PS. You’re not an expert in teaching just because you’ve been taught at school and sixth form or college for 7 years – teaching is very different from the front of the classroom.

     3.   The majority of your statement wasn’t relevant to the course you are applying for.

If you’re applying for Music but you’ve talked in detail about Maths, it doesn’t support your application, it confuses it. I want to know you’re living and breathing Music. Keep information that’s unrelated to your course to a minimum-around 10% of your total statement.

     4.   You made a joke that wasn’t funny.

I don’t share your sense of humour, so avoid them.

     5.   You mentioned the University of Edinburgh in your statement. I’m not from the University of Edinburgh.

If you mention one university, you make it clear my University is not your favourite. Why would I offer you a place on my course when I know I’m not the university you really want to go to?

     6.   Your personal statement is short.

You haven’t explained why you want to do this course or told me enough about you.
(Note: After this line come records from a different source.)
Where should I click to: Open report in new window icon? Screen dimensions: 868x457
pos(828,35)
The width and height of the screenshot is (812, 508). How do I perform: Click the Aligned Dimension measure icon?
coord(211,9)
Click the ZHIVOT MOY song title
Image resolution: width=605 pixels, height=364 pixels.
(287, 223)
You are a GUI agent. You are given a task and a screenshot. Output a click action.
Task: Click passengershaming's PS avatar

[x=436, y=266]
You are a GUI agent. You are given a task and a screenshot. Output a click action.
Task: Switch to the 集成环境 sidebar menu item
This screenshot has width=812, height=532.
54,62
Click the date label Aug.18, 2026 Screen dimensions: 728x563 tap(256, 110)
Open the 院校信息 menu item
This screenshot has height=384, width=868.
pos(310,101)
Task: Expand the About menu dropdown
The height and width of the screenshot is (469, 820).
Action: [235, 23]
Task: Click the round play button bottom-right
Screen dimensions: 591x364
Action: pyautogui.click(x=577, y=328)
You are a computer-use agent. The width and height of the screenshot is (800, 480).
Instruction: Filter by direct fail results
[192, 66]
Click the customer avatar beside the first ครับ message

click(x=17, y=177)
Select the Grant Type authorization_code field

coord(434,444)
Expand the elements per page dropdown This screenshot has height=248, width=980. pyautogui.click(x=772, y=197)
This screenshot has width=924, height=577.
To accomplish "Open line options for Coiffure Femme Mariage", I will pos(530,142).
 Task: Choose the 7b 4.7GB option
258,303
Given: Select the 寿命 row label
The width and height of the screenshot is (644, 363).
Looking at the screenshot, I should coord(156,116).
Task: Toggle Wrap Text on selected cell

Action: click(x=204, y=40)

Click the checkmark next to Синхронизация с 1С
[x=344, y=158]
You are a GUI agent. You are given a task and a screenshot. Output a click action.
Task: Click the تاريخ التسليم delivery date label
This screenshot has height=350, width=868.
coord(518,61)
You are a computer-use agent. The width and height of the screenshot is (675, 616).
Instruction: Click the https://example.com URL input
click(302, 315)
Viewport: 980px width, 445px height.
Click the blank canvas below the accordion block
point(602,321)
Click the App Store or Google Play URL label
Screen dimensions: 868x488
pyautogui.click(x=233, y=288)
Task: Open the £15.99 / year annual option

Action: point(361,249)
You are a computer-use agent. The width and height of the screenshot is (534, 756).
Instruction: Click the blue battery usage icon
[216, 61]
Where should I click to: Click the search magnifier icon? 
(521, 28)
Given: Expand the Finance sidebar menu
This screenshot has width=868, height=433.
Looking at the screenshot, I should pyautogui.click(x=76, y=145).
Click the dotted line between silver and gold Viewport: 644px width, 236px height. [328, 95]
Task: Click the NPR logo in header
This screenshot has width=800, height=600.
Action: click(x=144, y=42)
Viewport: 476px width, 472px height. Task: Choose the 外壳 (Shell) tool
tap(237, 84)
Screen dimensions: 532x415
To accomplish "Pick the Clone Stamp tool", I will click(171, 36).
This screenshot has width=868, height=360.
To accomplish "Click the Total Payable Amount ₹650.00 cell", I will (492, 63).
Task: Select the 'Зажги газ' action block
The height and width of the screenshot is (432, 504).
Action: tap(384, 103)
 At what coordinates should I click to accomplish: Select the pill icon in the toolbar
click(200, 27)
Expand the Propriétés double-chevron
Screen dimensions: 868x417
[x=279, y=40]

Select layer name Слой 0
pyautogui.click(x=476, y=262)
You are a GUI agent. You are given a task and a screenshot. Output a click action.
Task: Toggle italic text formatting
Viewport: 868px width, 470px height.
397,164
This is your chance to show me what’s great about you – don’t undersell yourself!

     7.   You’ve got spelling and grammatical errors in your statement.

This looks sloppy, rushed and unprepared. Use the spell checker on your computer and get someone to proof read it for you – spell checkers don’t pick up every mistake.

     8.   Your personal statement tells me nothing about you other than your A level subjects and predicted grades.

I already know your predicted grades. This is your only opportunity to tell me more about you, so don’t use up characters in your personal statement to repeat something I can see elsewhere in your application.

     9.   You copied large sections of your personal statement from a website.

UCAS scans all personal statements to check previous statements and those available online haven’t been copied. Your application was flagged up, so I was notified along with all of your other university choices. If your personal statement isn’t original, will your university work be?

     10.  You have applied to 5 completely different courses at our university.

Universities can only see the courses you have applied for at their university, so in this case I can see all of your course choices. This looks like you can’t make up your mind on which course to study, or are picking my university because of the University or city, rather than my course. Whilst we’re flattered that you really want to come here, you’re indecision has made it hard to include all your course options in one personal statement (it’s vague and unspecific), so I’m not going to offer you a place.